Wednesday, June 24, 2009

Really Bayesian logistic regression in Python

Posted by Danny Tarlow
The typical derivation for logistic regression uses a maximum likelihood objective: vary model parameters so that the probability of the data given the model is greatest.

In practice, we need to be careful using maximum likelihood because of its tendency towards overfitting. One of the easiest ways to address the problem is to add some regularization to the objective -- telling the model that you prefer weights that are small, in turn encouraging the model to be simple. By simple, I mean less likely to pick up on spurious correlations in the data.

I don't think this was the original motivation for regularization (maybe a reader can help me if I'm wrong), but somebody eventually noticed that you could frame standard L1 or L2 regularization as equivalent to placing independent, zero-mean Laplace or Gaussian priors, respectively, on the model parameters. Then, optimizing an objective that includes both the prior and the maximum likelihood term means we're finding the MAP (maximum a posteriori) setting of parameters. Not only does our model work a little better, but we can also now get away with saying that we're being Bayesian. I'll let you decide which benefit is more important =P

Still, there's something a little unsatisfying to the whole thing. We still don't have a very good idea about how sensitive our model is to changes in the model parameters, and we only have one set of weights to make predictions with -- which will probably give us overconfident predictions.

Instead, I wanted a model that was really Bayesian. By really Bayesian, I mean that I want a distribution over model parameters as my answer. Somebody could easily complain that (in this implementation) I'm not maintaining a distribution over my hyperparameters, so in that sense I'm not being really Bayesian, and that would be a nitpicky but valid complaint.

Anyhow, I took my logistic regression code as a starting point, and I modified it to be really Bayesian.

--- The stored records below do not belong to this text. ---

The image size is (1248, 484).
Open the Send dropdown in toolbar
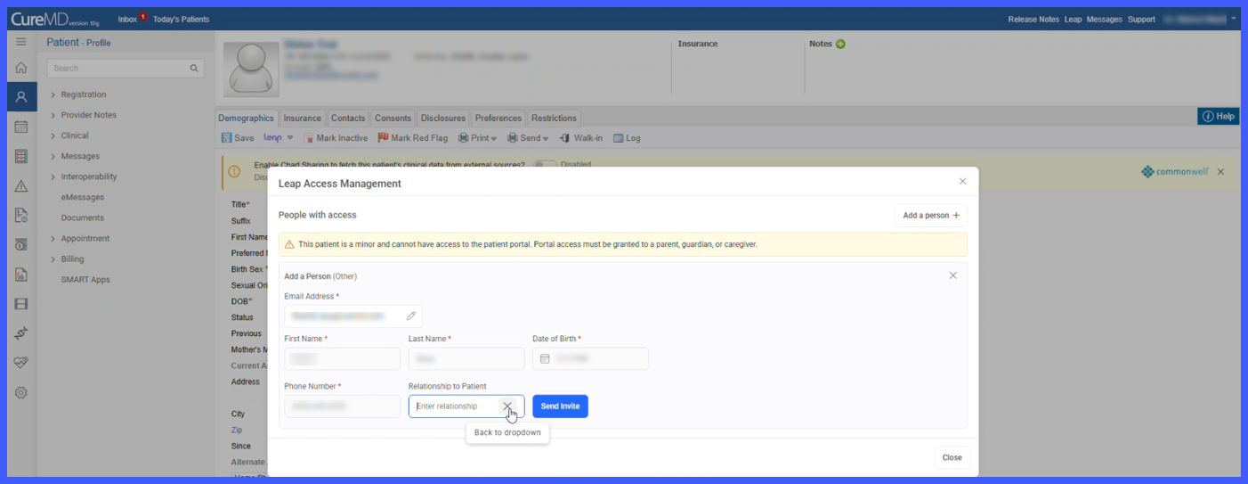coord(528,138)
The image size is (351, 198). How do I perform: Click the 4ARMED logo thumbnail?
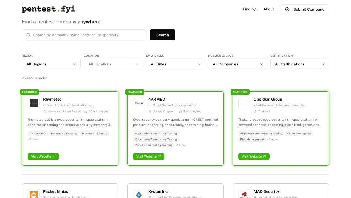pos(139,103)
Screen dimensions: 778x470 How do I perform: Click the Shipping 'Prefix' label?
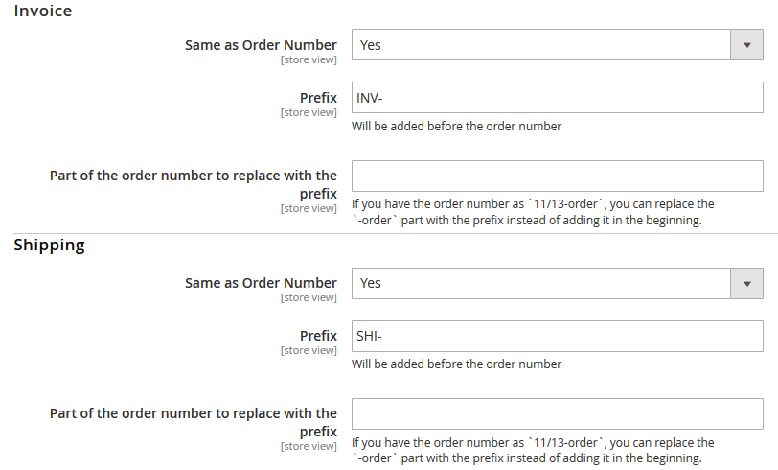pyautogui.click(x=318, y=336)
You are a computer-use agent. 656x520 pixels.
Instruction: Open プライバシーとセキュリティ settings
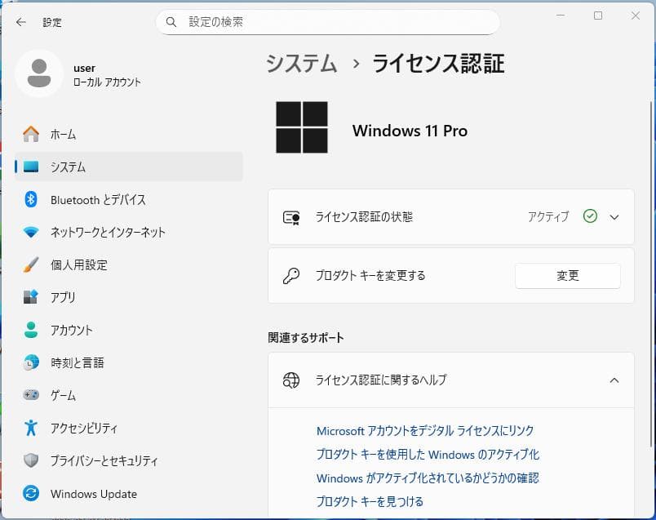(x=30, y=460)
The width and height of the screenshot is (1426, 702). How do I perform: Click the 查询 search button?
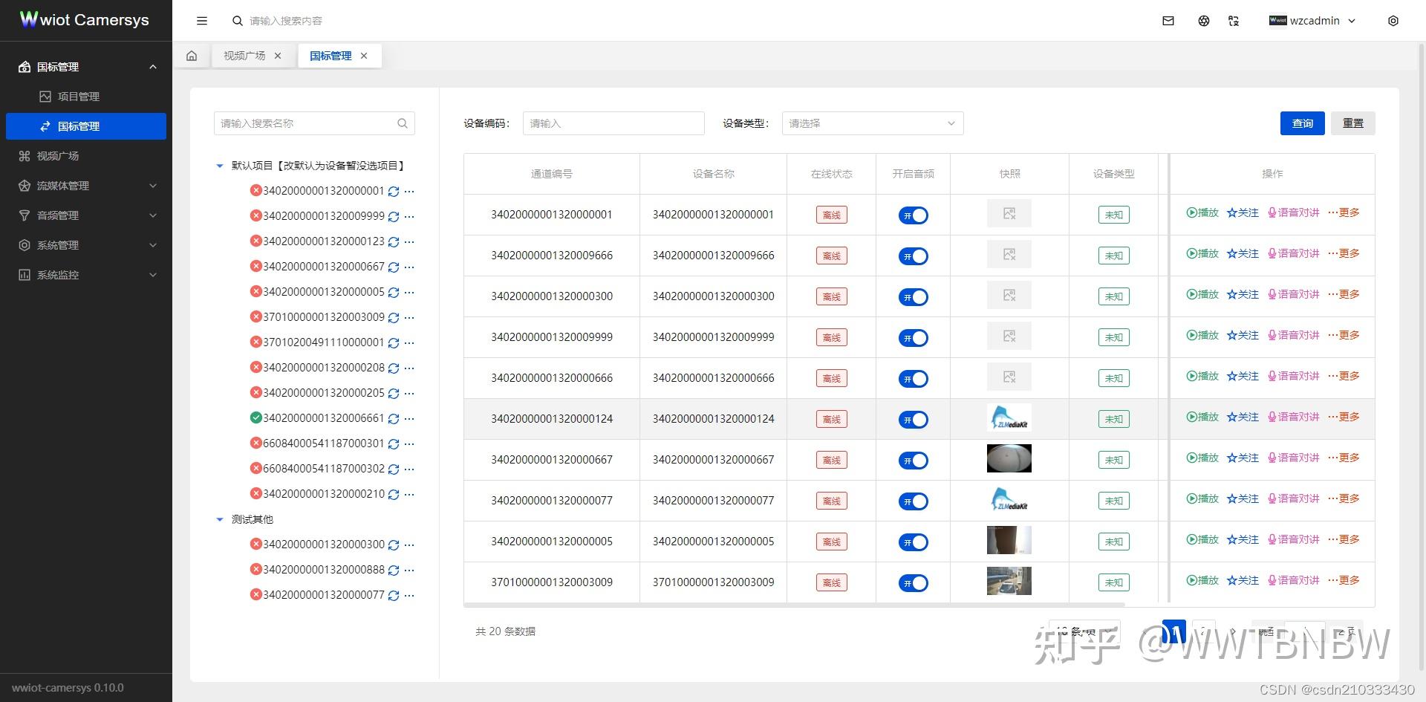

I started by deciding I wanted to go the Markov Chain Monte Carlo route, and I am fine alternating through each parameter and resampling from its conditional distribution while holding all other parameters fixed. However, I didn't want a Gibbs sampler because the normalization constants in the conditional distributions looked intimidating. By my math, the Gaussian case looks something like the following:
P(b_k | b_{-k}) \propto exp[ \sum_k log N(b_k | 0, \alpha) + \sum_i log(g(y_i * (b_{-k} x_{i-k} + b_k x_{ik})))]

where I use the notation b_{-k} to mean all b except for b_k, and alpha is the precision of the prior (and equivalently the strength of the regularization).

I got about this far, didn't see any easy way to move the likelihood terms into a big Gaussian, then I thought about computing the integral over b_k of that distribution. Soon after, I decided I didn't want to deal with computing the normalization constant.

The next step for me was to turn to slice sampling. Wikipedia has a short post on it, but I think Radford's paper is better motivated and easier to understand. Regardless, the big idea is as follows:
The method is based on the observation that to sample a random variable one can sample uniformly from the region under the graph of its density function.
The nice part about slice sampling is that we never need to evaluate the normalization constant. All we need is the ability to evaluate the likelihood function under any given setting of weights, and to find intervals of the range of the density function that lie below some value. If you haven't seen slice sampling before, I recommend reading the paper for the details. There's nothing I can say that will explain it better than Radford. Skip straight to Section 3 if you just want to get right into it.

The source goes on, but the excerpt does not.